HPやMPが数値によって表示されており、ステータス異常もつけば一瞬でわかる。
要するに自己管理がやりやすいのだ。
このスタイルは一度エリックと戦う時に使おうとしたがリリスの中断によって使うことがなかった戦い方だ。
その後もなんやかんや使ってこなかったけど、これが魔王相手にどれだけ通用するかが楽しみだ。
俺は自分の口の端が少しだけ吊り上がっているのに気が付いた。
そしてそれは対面にいる魔王も気づいたみたいだ。
「なんでぇ、お前も案外やる気じゃねえかよ。」
そう言って魔王はリアーゼに目配せした。
早く開始の合図を出せということだろう。それには俺も同意する。
リアーゼ、早く始めてくれ。
その意図をくみ取ったのだろう。
リアーゼは上げていた手を勢いよく振り下ろし、
「では、始めてください!!」
と大声で宣言した。
その声が聞こえたと同時、魔王は勢いよく俺のほうに向かって突進してきた。
かなりの速度だ。もし仮に油断していたとしたら対応が遅れて怪我のひとつでもしたかもしれない。
そんな速さだ。
俺はその突進に対して逆に俺は近づくように前に出る。
「はっ、いい度胸だな。
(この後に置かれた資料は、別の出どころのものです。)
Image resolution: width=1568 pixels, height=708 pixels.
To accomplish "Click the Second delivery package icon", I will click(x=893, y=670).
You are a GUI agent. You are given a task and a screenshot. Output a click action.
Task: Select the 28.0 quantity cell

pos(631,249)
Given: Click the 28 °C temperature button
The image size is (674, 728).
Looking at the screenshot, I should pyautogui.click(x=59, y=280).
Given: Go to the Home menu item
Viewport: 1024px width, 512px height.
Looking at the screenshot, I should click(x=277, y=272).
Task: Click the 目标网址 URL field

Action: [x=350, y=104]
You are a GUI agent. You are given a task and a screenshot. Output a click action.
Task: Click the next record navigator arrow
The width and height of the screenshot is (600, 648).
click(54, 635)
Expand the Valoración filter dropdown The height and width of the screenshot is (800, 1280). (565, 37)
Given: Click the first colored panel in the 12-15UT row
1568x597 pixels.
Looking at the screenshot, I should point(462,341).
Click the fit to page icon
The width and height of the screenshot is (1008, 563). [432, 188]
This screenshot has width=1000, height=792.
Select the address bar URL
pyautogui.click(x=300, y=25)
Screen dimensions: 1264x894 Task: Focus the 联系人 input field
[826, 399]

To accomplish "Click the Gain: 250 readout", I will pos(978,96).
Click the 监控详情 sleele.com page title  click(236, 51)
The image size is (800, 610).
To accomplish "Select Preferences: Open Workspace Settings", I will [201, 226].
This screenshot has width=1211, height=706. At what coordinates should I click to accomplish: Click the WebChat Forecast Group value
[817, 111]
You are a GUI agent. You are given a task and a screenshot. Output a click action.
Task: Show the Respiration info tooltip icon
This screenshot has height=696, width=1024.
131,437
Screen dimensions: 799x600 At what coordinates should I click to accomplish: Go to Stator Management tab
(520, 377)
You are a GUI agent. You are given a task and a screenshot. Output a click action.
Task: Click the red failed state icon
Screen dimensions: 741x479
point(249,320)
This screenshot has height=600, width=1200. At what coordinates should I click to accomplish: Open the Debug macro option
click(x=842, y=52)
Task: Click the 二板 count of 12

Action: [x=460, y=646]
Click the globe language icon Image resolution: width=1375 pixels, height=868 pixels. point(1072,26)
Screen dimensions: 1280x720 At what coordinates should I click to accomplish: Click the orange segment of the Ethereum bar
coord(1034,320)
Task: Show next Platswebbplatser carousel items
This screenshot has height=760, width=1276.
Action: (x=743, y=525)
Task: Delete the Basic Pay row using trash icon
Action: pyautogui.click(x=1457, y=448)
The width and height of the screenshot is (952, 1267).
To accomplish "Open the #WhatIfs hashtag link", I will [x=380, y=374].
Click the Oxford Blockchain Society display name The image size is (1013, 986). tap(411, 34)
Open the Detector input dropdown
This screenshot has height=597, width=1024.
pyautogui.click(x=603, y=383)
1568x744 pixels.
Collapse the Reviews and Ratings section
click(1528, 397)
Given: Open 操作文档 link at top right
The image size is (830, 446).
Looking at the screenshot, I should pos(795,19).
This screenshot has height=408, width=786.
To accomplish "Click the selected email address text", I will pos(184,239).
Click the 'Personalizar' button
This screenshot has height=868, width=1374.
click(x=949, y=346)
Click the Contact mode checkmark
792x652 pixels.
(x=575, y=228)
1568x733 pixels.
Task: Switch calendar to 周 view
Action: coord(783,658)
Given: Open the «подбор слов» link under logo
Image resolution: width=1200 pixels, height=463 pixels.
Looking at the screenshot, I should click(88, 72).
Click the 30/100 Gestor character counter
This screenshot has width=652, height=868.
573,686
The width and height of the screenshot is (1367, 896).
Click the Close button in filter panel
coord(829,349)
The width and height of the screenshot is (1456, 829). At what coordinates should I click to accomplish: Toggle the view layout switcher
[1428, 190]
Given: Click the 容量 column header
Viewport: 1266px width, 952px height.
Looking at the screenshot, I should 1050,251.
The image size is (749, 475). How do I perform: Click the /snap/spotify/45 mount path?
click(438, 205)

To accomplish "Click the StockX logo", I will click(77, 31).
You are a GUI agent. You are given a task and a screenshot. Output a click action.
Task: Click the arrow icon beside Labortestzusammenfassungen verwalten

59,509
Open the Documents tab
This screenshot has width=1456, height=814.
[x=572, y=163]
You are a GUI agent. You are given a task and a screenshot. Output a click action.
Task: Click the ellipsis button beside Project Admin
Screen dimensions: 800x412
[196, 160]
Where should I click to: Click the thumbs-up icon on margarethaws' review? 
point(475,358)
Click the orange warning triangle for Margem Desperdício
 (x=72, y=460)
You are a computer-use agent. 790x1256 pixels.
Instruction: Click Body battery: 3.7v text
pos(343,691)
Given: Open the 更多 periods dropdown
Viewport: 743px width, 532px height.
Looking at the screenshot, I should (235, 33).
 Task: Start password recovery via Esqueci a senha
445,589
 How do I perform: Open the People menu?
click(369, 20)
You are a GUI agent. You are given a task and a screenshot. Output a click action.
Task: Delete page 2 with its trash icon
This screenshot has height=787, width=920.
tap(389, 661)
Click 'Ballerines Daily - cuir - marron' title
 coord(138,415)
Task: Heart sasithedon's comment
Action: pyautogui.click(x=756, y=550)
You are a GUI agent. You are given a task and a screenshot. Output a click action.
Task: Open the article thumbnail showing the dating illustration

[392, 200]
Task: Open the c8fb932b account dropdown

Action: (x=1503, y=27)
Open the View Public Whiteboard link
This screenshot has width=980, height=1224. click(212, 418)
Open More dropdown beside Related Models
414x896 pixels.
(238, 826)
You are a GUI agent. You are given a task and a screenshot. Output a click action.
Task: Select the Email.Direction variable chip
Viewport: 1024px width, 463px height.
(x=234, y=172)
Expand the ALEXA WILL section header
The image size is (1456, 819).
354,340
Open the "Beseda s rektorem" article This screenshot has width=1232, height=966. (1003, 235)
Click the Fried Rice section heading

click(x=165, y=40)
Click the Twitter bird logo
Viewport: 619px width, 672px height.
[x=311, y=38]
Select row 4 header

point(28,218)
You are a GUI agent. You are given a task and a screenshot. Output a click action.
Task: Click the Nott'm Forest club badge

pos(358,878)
」
魔王は拳を握り締めそれを俺のほうに突き出してくる。
俺はそれに対して防御姿勢――――――などはとらない。俺もそれに合わせて剣を振る。
≪純闘気≫も≪斬鉄≫も乗せた今、俺が誇る最大の一撃だ。
その火力たるやリリスの全力の一撃をも凌駕する。
俺はその一撃を体を少しだけ横に傾けて放つ。
相手の攻撃をよける必要はない。相手の攻撃を受けて俺が倒れず、俺の一撃で相手を沈めればいいのだ。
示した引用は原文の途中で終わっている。